- TEXT PROVIDED:
○ ○ ○ ○
Coomalie Holding Depot, Bachelor NT, Australia, 19 August 2022 Veterinarian Hamish Brett inspects buffalos at his Coomalie Holding Depot. The animals are inoculated against a variety of bovine diseases, scanned for a memory ID chip in one ear, and then changes the numbered plastic pesticide tag on the other ear. Some cows were also checked for pregnancy. The animals are sorted by weight, as only cows weighing over 260kg are ready for export.
The livestock is destined for export from Australia to Indonesia and Malaysia. The buffalo are brought here from livestock stations in the outback of Australia’s Northern Territory and kept here to be prepared for shipment. These young buffalos have been bred in near-wild conditions, and most have never been fed anything besides wild vegetation, and now have to adjust to living in pens with other animals and eating hay, pelletized food, and drinking from a trough.
○ ○ ○ ○
- RAW DATA:
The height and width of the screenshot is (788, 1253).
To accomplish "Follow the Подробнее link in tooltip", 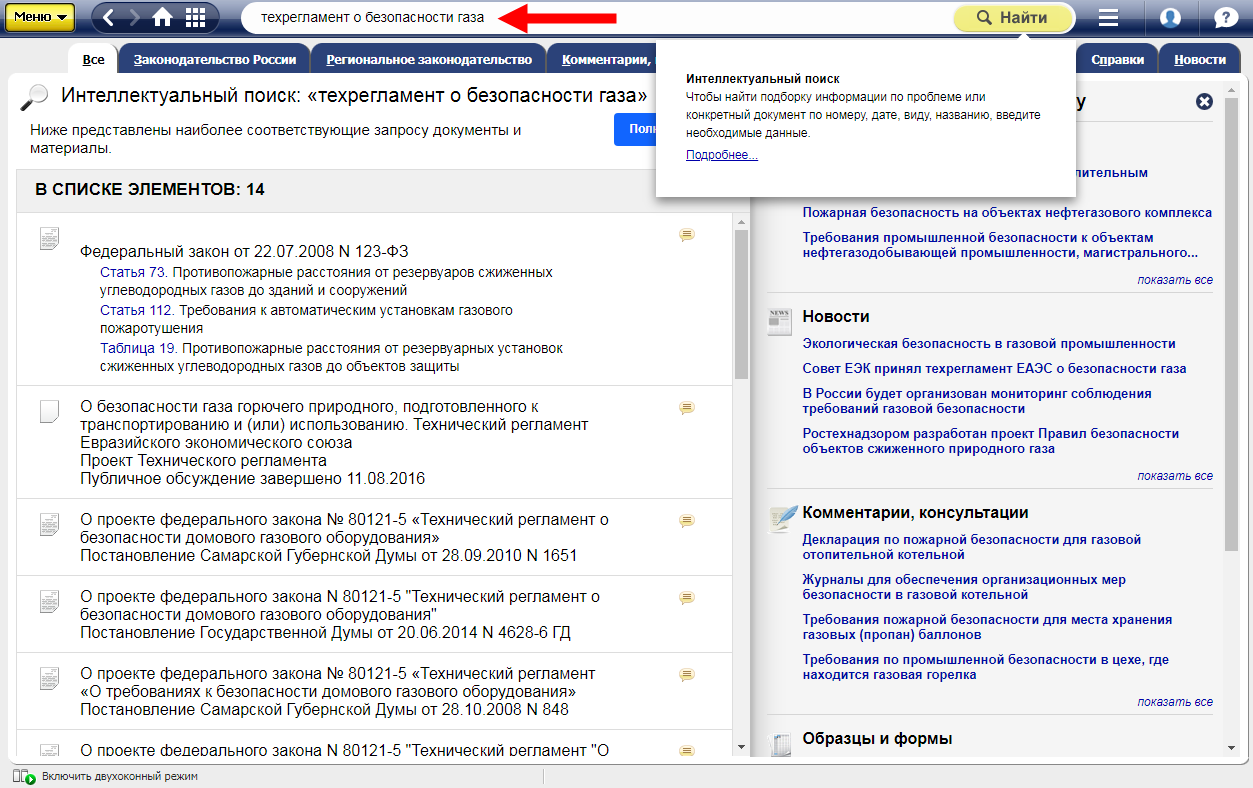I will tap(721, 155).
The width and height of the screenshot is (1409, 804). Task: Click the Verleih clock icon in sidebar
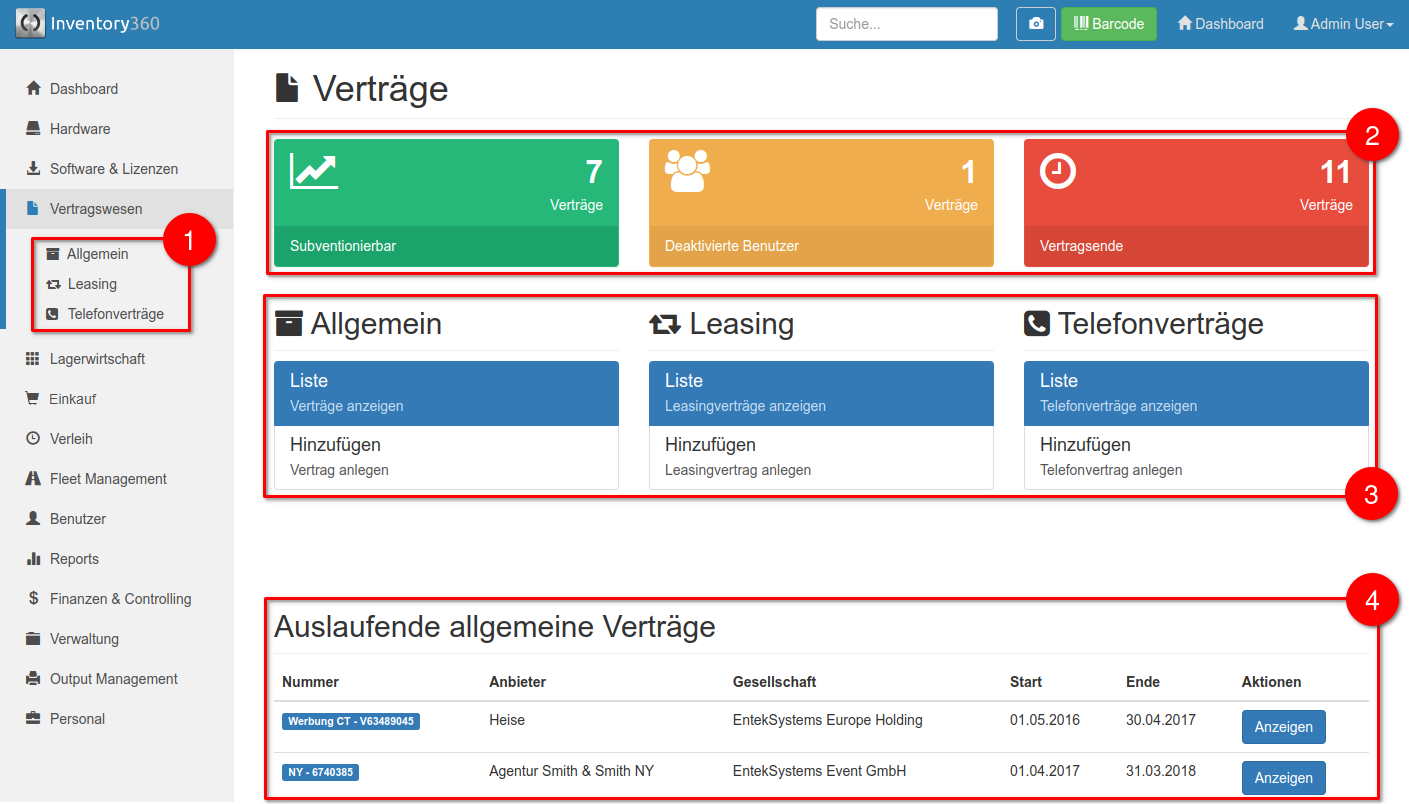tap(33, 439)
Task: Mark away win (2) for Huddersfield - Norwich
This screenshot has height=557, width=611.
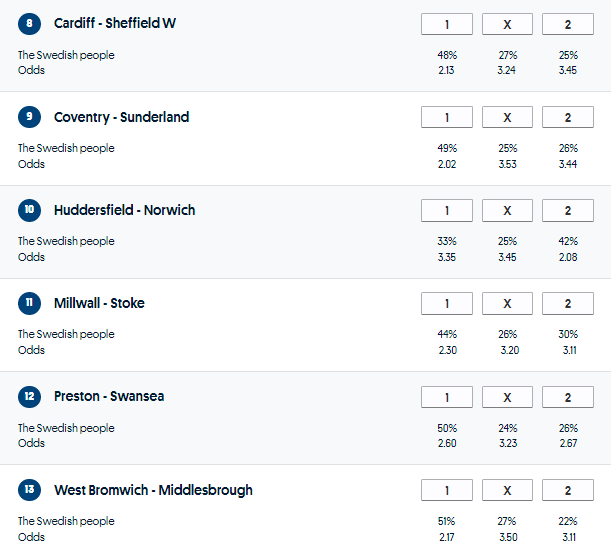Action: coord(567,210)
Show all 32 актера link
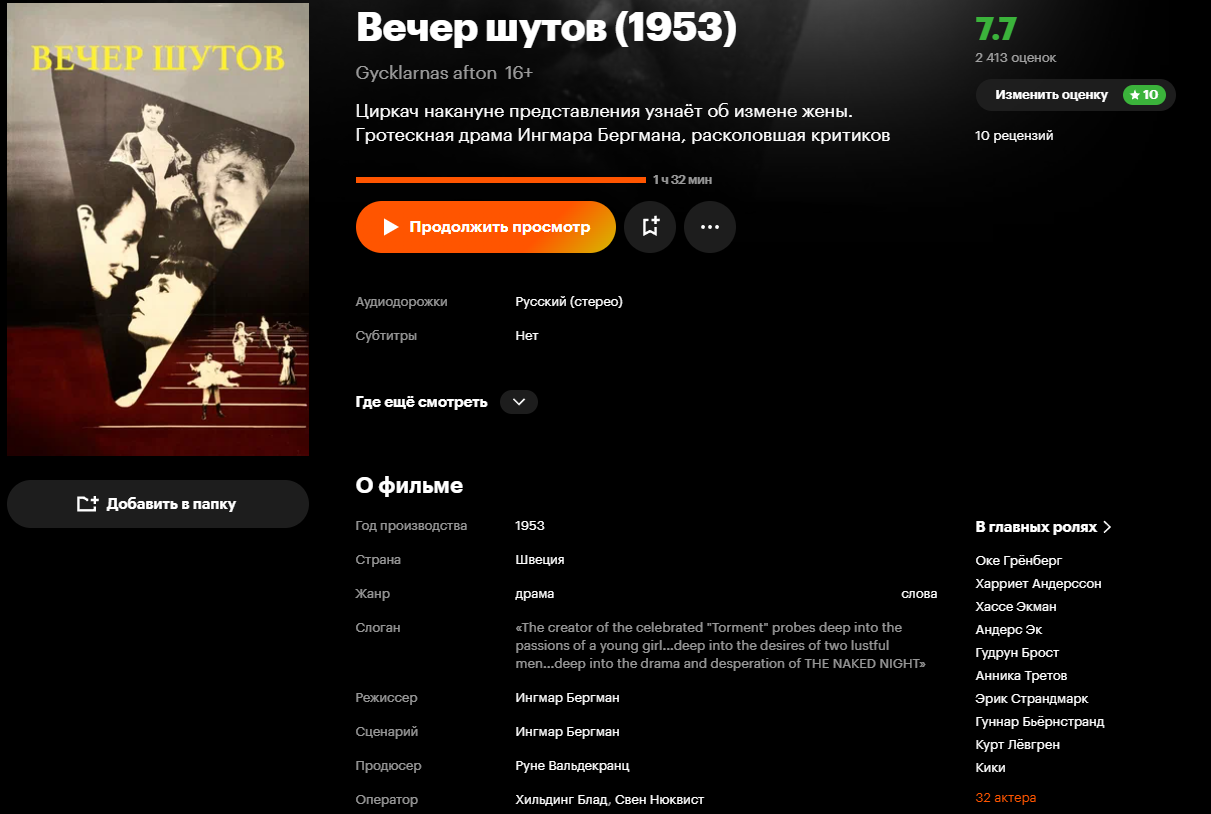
○ ○ ○ ○
- TRY IT: Continue the piece on buffalo being readied for export at the Coomalie Holding Depot, starting after its last sentence.

- EXPECTED ANSWER:
Asiatic buffalo were originally imported from Indonesia to Northern Australia in the 1850s as draft animals, and allowed to go near-wild on the seasonally flooded coastal plains. There are currently some 200,000 of them running wild on the northernmost tropical plains of Australia, and they sell for about half the price of cattle, but are very hardy and require little attention until they are rounded up and shipped for slaughter.